■ **Goal of the exercise**: Format the part of the material that opens with the line containing "Given: Click the model badge on Todo card" and closes with the line containing "Looking at the screenshot, I should tap(594, 112)." as a numbered list, dropping any blank lines.

(Rows on where targets appear)
___
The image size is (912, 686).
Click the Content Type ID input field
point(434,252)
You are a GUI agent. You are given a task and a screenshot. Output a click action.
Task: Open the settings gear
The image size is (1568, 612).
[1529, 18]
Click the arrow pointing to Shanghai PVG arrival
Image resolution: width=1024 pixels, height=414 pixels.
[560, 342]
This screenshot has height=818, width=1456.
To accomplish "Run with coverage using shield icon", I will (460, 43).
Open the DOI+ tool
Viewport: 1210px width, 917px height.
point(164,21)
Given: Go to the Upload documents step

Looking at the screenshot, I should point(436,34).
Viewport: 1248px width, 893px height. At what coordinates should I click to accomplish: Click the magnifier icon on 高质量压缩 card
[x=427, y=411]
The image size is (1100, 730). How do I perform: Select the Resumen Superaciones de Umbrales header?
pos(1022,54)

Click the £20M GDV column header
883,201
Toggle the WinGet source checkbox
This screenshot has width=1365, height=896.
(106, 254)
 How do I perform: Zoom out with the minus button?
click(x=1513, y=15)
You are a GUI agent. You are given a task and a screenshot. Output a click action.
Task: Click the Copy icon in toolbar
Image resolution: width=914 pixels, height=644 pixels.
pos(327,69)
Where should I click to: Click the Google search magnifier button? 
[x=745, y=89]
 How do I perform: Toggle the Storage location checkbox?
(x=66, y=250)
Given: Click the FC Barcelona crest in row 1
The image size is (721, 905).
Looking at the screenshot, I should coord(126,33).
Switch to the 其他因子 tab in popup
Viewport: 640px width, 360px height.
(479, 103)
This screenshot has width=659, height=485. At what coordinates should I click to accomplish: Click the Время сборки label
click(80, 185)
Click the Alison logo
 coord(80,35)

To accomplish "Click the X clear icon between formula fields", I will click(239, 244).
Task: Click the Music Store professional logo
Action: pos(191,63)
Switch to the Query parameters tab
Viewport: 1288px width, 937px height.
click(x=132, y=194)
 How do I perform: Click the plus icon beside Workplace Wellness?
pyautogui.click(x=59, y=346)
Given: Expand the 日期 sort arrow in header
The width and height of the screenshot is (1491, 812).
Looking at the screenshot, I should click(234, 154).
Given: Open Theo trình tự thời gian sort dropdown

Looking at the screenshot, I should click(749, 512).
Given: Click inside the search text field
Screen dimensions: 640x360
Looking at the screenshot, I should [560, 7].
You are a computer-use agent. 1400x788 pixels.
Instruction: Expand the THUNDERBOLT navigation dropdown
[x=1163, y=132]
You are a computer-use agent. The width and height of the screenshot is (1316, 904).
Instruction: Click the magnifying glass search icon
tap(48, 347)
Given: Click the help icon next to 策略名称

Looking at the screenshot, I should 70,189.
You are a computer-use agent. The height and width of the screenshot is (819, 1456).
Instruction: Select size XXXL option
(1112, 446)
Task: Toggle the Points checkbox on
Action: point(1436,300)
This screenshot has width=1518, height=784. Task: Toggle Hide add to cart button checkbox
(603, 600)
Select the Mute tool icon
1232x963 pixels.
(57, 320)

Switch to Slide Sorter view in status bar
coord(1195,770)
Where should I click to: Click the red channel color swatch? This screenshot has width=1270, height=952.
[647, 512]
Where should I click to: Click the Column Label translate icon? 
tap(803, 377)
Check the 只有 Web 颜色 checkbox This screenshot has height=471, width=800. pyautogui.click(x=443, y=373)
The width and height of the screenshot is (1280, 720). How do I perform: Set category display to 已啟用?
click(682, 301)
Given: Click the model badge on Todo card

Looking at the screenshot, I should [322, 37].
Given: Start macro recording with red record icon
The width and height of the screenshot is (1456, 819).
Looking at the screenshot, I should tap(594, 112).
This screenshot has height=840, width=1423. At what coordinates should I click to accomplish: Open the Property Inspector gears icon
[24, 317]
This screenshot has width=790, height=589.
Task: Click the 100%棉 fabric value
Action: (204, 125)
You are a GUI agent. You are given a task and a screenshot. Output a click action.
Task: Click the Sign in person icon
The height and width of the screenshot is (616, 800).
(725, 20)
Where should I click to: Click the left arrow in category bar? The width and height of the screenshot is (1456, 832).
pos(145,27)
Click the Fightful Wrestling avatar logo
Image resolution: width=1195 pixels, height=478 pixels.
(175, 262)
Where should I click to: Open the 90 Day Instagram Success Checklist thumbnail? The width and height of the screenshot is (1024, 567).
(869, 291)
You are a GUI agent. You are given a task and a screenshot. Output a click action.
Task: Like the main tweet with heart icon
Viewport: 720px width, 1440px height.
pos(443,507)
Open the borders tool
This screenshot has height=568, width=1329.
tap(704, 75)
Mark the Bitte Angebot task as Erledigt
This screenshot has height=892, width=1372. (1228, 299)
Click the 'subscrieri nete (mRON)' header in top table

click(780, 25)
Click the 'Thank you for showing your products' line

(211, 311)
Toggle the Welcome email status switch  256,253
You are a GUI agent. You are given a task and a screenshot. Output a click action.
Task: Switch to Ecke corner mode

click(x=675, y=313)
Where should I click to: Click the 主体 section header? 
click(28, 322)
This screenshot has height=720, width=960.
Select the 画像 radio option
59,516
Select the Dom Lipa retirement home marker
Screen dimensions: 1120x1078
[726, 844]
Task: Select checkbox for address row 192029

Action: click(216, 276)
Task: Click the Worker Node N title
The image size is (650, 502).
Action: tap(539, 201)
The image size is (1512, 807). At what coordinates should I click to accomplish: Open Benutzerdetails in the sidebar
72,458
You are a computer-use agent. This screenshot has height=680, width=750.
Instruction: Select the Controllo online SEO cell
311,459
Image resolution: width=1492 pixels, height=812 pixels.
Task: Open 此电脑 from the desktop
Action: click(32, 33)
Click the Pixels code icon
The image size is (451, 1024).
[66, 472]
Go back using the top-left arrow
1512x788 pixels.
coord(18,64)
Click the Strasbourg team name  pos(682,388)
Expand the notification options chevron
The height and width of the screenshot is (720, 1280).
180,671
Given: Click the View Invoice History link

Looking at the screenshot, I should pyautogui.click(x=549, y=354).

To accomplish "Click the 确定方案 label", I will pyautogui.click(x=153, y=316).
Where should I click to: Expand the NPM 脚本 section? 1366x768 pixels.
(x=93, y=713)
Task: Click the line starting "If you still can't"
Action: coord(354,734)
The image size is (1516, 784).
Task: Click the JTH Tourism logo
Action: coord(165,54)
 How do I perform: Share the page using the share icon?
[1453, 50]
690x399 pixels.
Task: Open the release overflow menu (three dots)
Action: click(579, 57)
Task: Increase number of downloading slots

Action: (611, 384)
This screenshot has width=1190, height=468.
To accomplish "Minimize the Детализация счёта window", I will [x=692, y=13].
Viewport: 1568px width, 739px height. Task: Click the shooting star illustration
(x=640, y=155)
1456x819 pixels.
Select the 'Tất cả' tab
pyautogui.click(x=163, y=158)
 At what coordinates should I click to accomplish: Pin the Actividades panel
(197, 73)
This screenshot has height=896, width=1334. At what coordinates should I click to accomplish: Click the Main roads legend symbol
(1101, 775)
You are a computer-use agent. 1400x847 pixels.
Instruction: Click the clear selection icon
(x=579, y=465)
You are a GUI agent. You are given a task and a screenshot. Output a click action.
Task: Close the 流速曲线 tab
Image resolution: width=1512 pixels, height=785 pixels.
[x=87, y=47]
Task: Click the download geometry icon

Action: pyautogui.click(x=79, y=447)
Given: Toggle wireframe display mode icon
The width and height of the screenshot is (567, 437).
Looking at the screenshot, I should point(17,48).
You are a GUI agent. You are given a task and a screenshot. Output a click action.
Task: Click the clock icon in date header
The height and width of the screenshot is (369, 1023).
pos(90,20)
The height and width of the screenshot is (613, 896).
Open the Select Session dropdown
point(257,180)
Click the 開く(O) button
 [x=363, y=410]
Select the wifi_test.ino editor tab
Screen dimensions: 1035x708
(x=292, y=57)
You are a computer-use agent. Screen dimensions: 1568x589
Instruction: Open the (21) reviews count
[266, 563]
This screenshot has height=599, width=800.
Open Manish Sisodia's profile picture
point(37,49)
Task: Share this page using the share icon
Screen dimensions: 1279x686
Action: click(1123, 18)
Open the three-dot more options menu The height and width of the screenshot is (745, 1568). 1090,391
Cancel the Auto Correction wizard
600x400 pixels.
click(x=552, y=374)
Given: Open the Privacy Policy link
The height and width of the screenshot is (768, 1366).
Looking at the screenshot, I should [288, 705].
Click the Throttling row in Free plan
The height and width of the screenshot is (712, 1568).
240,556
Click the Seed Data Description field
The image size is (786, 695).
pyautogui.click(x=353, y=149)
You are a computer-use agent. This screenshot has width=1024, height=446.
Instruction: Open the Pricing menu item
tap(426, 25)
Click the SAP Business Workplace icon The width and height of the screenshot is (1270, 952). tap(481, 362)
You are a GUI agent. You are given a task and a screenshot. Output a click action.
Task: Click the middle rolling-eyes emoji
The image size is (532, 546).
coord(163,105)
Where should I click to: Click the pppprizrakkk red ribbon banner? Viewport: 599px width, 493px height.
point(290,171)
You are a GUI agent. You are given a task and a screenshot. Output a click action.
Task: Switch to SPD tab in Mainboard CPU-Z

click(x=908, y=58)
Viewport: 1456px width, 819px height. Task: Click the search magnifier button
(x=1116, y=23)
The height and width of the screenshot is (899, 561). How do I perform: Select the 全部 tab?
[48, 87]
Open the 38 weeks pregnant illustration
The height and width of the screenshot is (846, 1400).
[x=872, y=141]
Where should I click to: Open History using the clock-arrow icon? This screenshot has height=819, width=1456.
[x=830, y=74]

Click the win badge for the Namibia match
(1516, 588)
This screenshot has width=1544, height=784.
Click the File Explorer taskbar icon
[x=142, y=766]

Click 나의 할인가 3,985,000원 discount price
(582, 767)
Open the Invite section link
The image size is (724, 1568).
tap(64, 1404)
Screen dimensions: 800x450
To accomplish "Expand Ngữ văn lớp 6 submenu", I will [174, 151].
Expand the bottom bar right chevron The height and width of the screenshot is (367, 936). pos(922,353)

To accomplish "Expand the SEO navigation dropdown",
___
■ **Answer to the problem**:
1. Given: Click the model badge on Todo card
2. Looking at the screenshot, I should [322, 37].
3. Given: Start macro recording with red record icon
4. The width and height of the screenshot is (1456, 819).
5. Looking at the screenshot, I should tap(594, 112).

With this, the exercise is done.